A technical advantage of the disclosed start mechanism for propulsion systems includes a readily available energy source for the engine.

Another technical advantage of the disclosed start mechanism for propulsion systems includes a source for ignition in the combustion section.

Another technical advantage of the disclosed start mechanism for propulsion systems includes a device that minimizes the engine size for improved vehicle integration.

Another technical advantage of the disclosed start mechanism for propulsion systems includes a battery starter pack easily integrated into the engine structure.
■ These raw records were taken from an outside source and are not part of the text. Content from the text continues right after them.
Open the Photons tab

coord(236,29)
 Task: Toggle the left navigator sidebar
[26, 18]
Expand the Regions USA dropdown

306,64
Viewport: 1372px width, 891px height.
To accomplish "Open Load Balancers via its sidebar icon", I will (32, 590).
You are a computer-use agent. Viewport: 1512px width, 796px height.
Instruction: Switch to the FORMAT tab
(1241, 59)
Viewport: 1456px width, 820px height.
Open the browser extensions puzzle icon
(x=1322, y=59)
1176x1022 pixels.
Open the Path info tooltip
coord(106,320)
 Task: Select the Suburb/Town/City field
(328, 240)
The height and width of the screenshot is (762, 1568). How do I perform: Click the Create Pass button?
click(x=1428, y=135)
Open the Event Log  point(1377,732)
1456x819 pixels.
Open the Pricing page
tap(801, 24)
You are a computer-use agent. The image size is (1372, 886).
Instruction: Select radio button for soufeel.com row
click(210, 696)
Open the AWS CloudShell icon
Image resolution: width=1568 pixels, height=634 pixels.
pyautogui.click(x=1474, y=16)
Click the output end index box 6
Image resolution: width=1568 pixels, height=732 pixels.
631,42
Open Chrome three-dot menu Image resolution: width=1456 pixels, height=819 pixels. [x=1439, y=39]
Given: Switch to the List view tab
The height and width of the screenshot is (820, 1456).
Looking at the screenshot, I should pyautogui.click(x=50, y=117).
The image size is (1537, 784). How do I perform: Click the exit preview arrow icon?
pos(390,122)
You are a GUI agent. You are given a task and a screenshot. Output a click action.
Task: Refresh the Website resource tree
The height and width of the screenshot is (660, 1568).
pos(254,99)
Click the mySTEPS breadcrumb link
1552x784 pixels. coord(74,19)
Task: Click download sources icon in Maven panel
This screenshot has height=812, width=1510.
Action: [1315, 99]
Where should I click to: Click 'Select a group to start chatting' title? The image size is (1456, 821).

There has been provided a start mechanism for small engines. While the start mechanism for small engines has been described in the context of specific embodiments thereof, other unforeseen alternatives, modifications, and variations may become apparent to those skilled in the art having read the foregoing description. The embodiments can be interchanged and combined. Accordingly, it is intended to embrace those alternatives, modifications, and variations which fall within the broad scope of the appended claims.